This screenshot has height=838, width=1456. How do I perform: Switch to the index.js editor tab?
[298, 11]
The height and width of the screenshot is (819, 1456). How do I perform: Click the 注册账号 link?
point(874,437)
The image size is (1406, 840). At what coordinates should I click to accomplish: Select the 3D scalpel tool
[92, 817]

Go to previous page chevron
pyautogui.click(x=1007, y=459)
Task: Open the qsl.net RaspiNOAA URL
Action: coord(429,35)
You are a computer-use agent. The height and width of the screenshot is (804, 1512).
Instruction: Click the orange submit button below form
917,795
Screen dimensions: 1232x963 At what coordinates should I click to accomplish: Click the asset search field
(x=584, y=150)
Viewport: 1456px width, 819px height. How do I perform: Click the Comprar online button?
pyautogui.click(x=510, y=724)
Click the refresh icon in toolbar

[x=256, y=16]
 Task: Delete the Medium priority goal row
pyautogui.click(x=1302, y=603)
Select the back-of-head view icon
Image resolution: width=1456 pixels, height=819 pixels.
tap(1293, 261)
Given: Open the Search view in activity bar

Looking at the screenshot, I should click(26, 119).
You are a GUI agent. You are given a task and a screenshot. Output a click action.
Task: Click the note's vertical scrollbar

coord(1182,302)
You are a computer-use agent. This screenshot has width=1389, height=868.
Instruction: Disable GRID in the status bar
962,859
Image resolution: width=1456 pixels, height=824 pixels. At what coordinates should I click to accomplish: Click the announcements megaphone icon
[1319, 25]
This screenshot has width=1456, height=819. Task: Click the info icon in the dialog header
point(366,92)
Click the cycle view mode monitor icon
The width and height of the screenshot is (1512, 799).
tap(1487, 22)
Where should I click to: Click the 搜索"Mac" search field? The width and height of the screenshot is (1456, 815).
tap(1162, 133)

####################

> _The problem_: Send back all the records above word for word.

> _Expected answer_:
This screenshot has height=838, width=1456. How do I perform: Switch to the index.js editor tab?
[298, 11]
The height and width of the screenshot is (819, 1456). How do I perform: Click the 注册账号 link?
point(874,437)
The image size is (1406, 840). At what coordinates should I click to accomplish: Select the 3D scalpel tool
[92, 817]

Go to previous page chevron
pyautogui.click(x=1007, y=459)
Task: Open the qsl.net RaspiNOAA URL
Action: coord(429,35)
You are a computer-use agent. The height and width of the screenshot is (804, 1512).
Instruction: Click the orange submit button below form
917,795
Screen dimensions: 1232x963 At what coordinates should I click to accomplish: Click the asset search field
(x=584, y=150)
Viewport: 1456px width, 819px height. How do I perform: Click the Comprar online button?
pyautogui.click(x=510, y=724)
Click the refresh icon in toolbar

[x=256, y=16]
 Task: Delete the Medium priority goal row
pyautogui.click(x=1302, y=603)
Select the back-of-head view icon
Image resolution: width=1456 pixels, height=819 pixels.
tap(1293, 261)
Given: Open the Search view in activity bar

Looking at the screenshot, I should click(26, 119).
You are a GUI agent. You are given a task and a screenshot. Output a click action.
Task: Click the note's vertical scrollbar

coord(1182,302)
You are a computer-use agent. This screenshot has width=1389, height=868.
Instruction: Disable GRID in the status bar
962,859
Image resolution: width=1456 pixels, height=824 pixels. At what coordinates should I click to accomplish: Click the announcements megaphone icon
[1319, 25]
This screenshot has width=1456, height=819. Task: Click the info icon in the dialog header
point(366,92)
Click the cycle view mode monitor icon
The width and height of the screenshot is (1512, 799).
tap(1487, 22)
Where should I click to: Click the 搜索"Mac" search field? The width and height of the screenshot is (1456, 815).
tap(1162, 133)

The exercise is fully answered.